::: Input material :::
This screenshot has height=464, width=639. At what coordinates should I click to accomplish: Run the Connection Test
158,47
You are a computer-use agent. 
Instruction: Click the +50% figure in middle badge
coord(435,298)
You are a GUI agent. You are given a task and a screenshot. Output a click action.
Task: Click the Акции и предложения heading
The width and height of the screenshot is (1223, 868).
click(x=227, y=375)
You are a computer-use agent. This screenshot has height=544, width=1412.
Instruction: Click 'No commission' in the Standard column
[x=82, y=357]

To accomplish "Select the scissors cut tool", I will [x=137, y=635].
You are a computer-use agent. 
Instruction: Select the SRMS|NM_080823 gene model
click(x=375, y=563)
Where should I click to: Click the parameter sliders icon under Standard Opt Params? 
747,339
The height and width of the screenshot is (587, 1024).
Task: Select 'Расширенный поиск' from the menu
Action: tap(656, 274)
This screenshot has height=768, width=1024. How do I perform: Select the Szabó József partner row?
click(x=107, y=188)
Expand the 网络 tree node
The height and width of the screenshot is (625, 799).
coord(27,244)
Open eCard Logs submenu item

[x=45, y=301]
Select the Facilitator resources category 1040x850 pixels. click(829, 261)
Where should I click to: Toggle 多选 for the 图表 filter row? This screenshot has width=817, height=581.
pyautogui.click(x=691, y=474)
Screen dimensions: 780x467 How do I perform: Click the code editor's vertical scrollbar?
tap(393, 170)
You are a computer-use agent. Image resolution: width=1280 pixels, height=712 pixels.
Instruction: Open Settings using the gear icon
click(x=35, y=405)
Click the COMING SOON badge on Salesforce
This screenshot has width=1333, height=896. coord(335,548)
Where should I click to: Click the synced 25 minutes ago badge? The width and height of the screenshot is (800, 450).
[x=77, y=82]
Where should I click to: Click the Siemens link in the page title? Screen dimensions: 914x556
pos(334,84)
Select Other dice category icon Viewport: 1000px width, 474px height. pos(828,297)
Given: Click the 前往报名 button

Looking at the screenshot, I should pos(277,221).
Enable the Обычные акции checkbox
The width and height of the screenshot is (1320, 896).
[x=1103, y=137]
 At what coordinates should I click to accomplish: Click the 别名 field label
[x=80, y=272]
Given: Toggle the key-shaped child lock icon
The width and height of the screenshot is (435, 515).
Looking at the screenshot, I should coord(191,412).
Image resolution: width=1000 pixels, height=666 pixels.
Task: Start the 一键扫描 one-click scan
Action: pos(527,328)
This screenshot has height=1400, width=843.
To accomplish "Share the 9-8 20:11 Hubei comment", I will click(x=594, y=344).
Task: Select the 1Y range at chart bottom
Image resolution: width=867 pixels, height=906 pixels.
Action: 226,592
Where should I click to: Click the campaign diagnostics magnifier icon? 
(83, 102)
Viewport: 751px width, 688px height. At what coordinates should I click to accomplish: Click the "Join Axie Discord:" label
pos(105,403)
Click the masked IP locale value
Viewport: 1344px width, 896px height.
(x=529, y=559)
:::
The answer should consist only of the lines from the one with "The width and height of the screenshot is (435, 515)." to the final line of the records above, retyped word for word.

The width and height of the screenshot is (435, 515).
Looking at the screenshot, I should coord(191,412).
Image resolution: width=1000 pixels, height=666 pixels.
Task: Start the 一键扫描 one-click scan
Action: pos(527,328)
This screenshot has height=1400, width=843.
To accomplish "Share the 9-8 20:11 Hubei comment", I will click(x=594, y=344).
Task: Select the 1Y range at chart bottom
Image resolution: width=867 pixels, height=906 pixels.
Action: 226,592
Where should I click to: Click the campaign diagnostics magnifier icon? 
(83, 102)
Viewport: 751px width, 688px height. At what coordinates should I click to accomplish: Click the "Join Axie Discord:" label
pos(105,403)
Click the masked IP locale value
Viewport: 1344px width, 896px height.
(x=529, y=559)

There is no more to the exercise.